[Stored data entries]
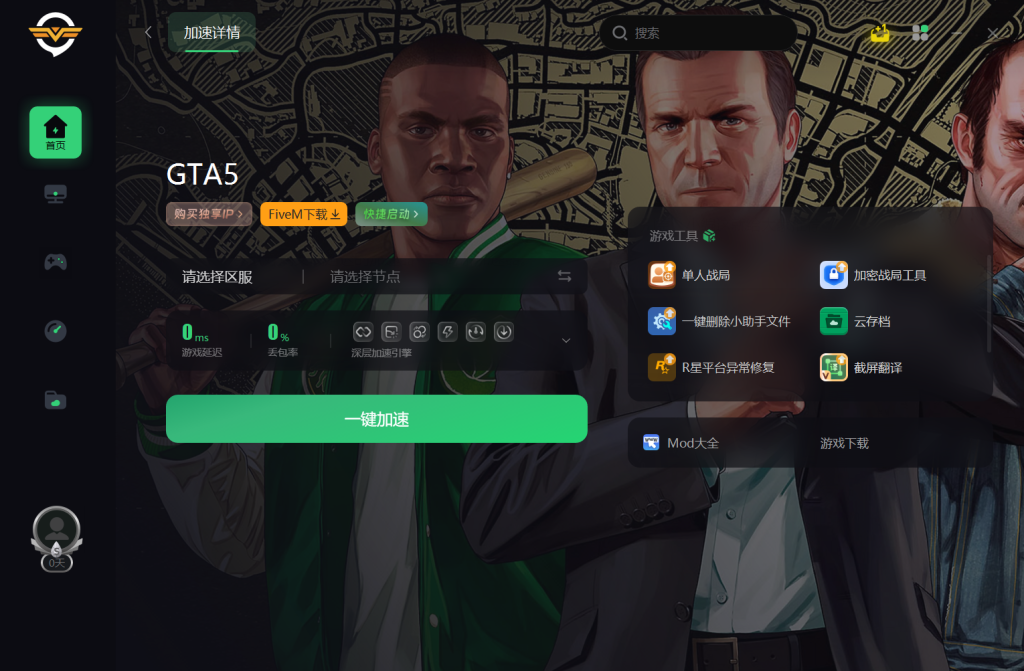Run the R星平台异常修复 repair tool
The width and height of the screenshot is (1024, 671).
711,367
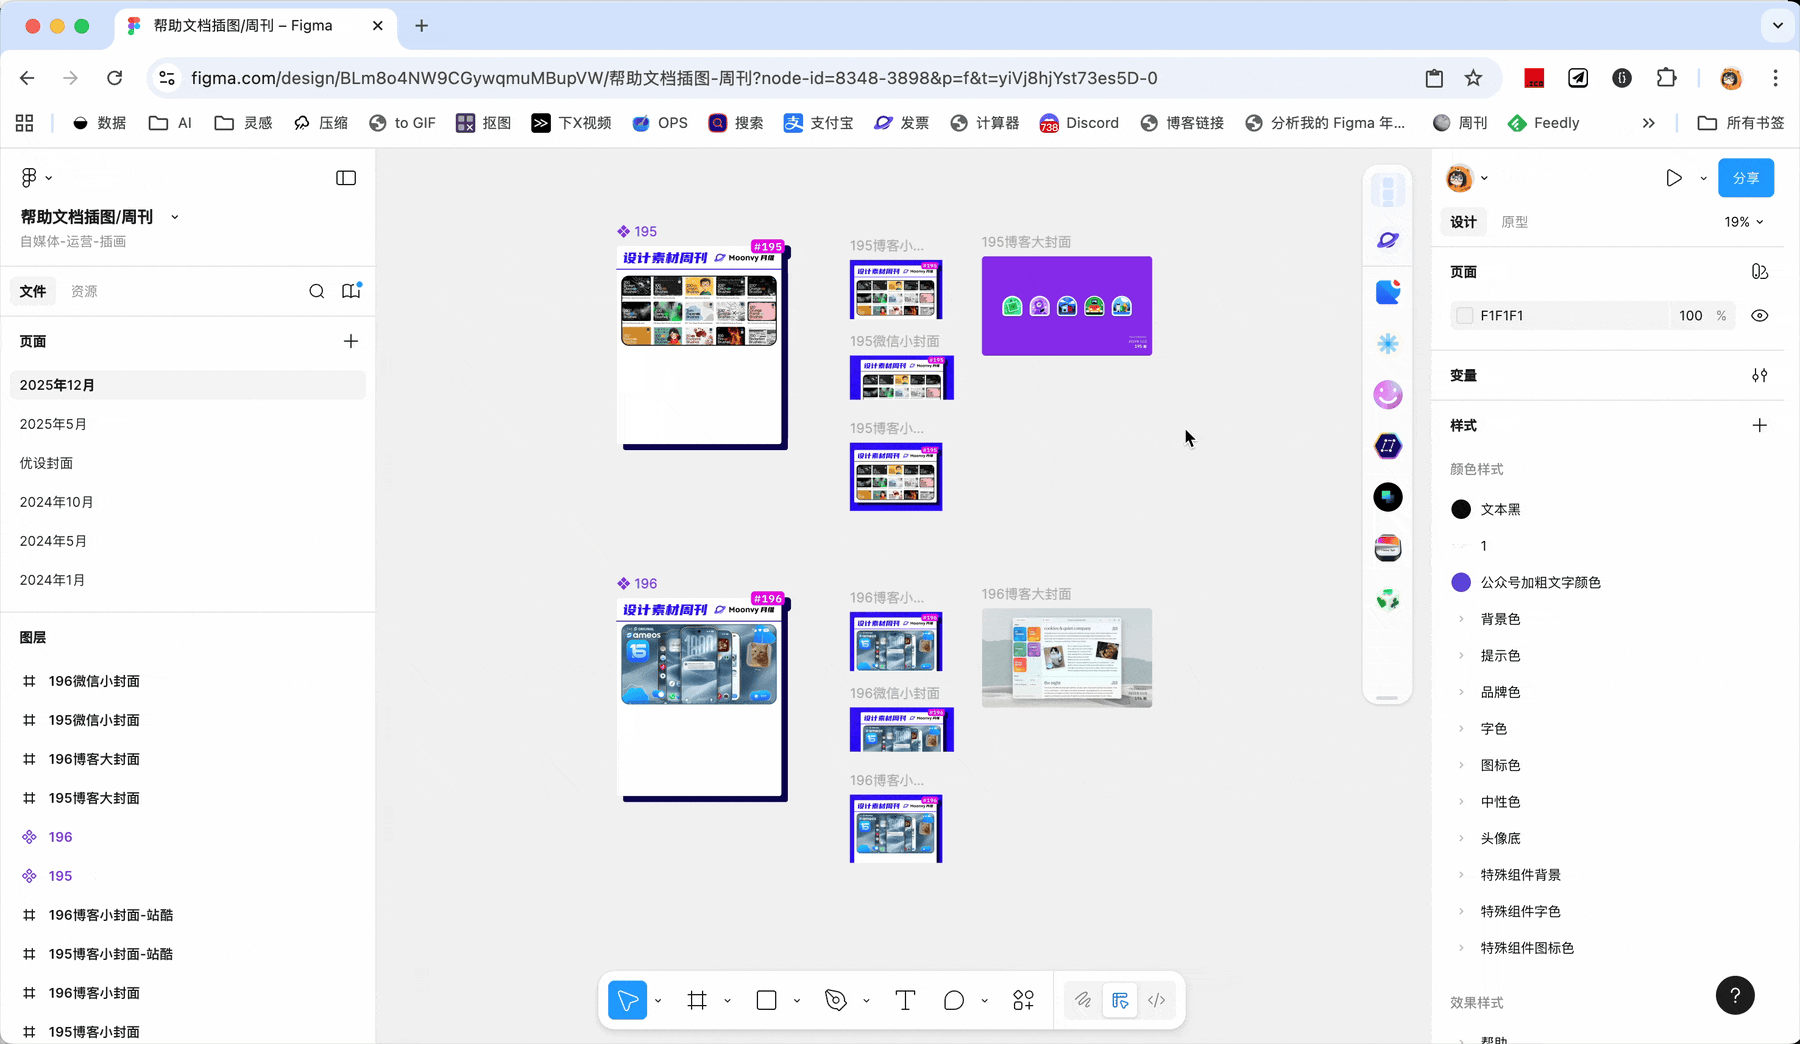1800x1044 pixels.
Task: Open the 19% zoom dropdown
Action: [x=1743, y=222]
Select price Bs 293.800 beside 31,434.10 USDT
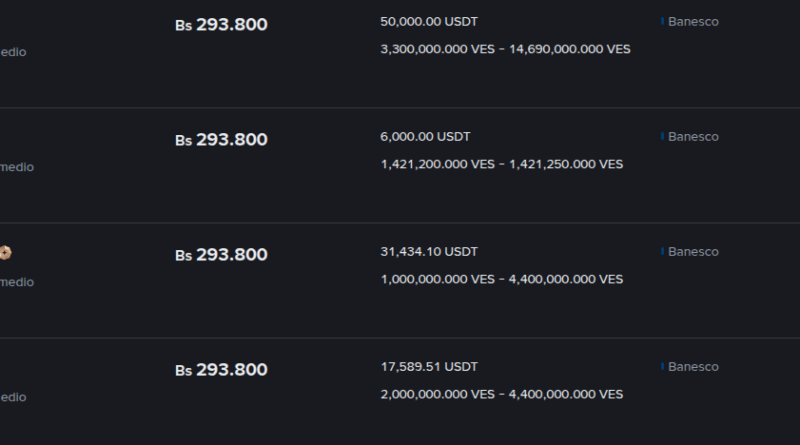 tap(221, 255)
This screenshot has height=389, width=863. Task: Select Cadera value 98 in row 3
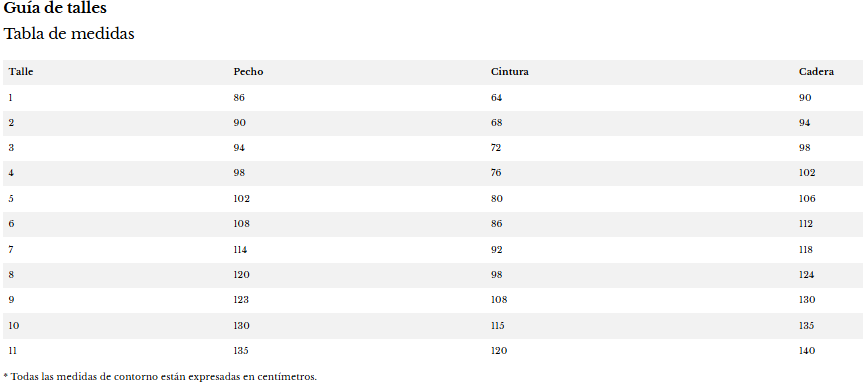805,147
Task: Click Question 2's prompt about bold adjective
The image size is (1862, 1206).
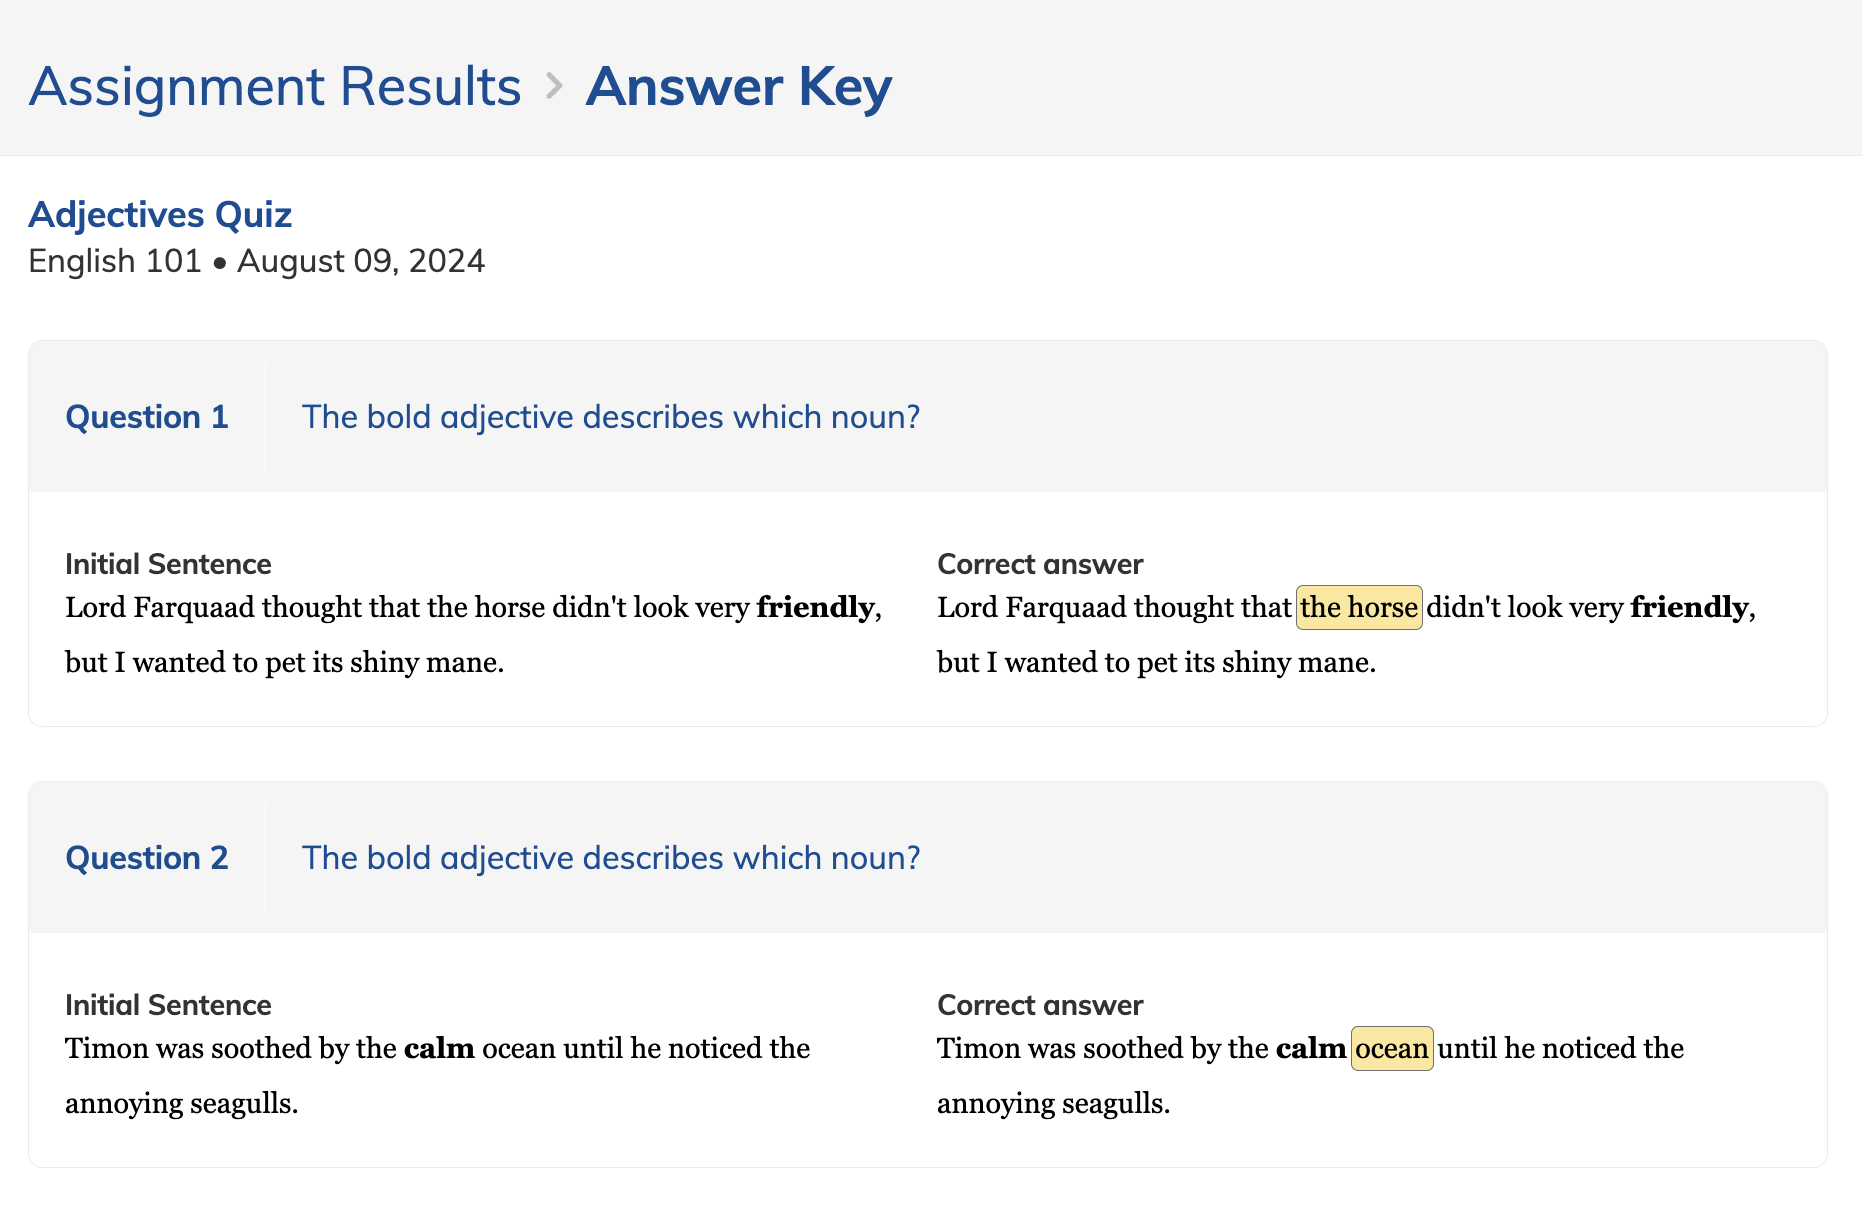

* * *

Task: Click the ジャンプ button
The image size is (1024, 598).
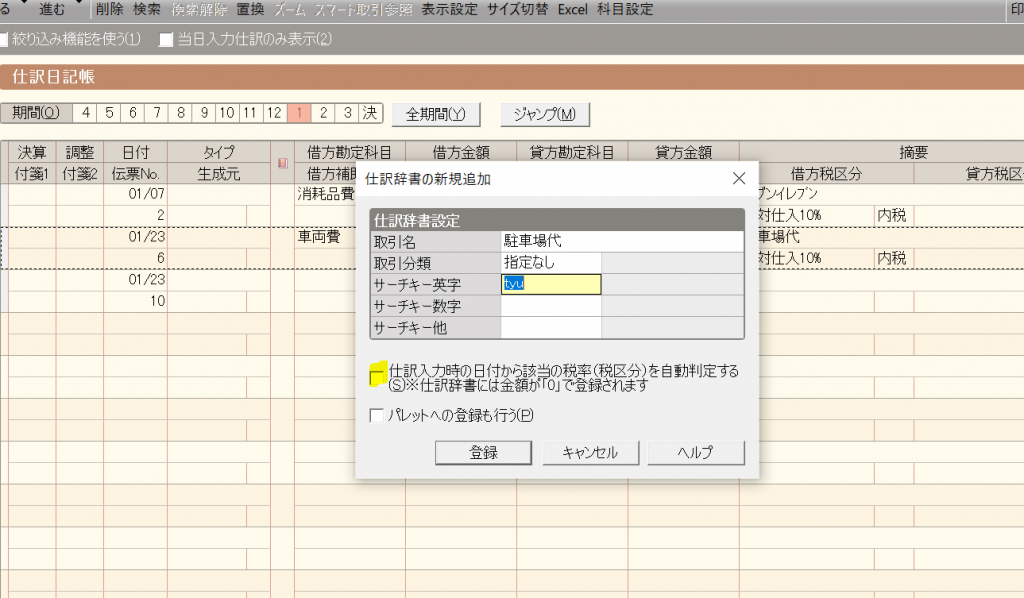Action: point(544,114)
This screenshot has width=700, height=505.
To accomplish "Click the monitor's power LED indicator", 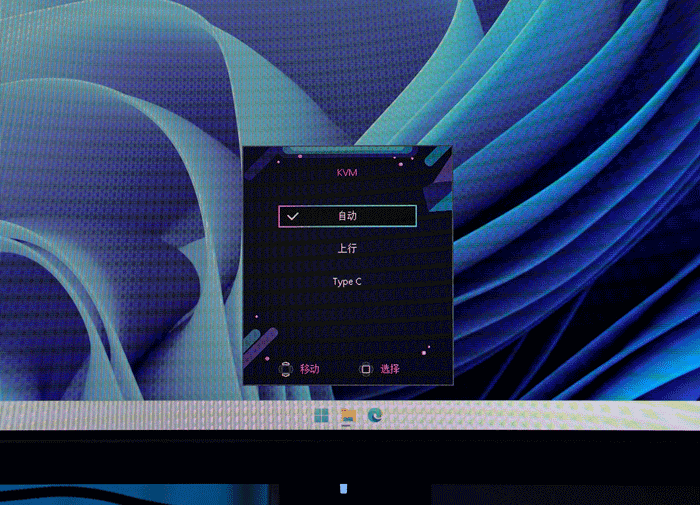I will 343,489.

= Task goal =
When you reach the line with "This screenshot has height=389, width=863." in the records above, begin repeating the lines exactly, and stop after the line with "The image size is (1862, 1206).". Skip all pictures.

= Task result =
This screenshot has height=389, width=863. Task: Select Cadera value 98 in row 3
805,147
Task: Click Question 2's prompt about bold adjective
The image size is (1862, 1206).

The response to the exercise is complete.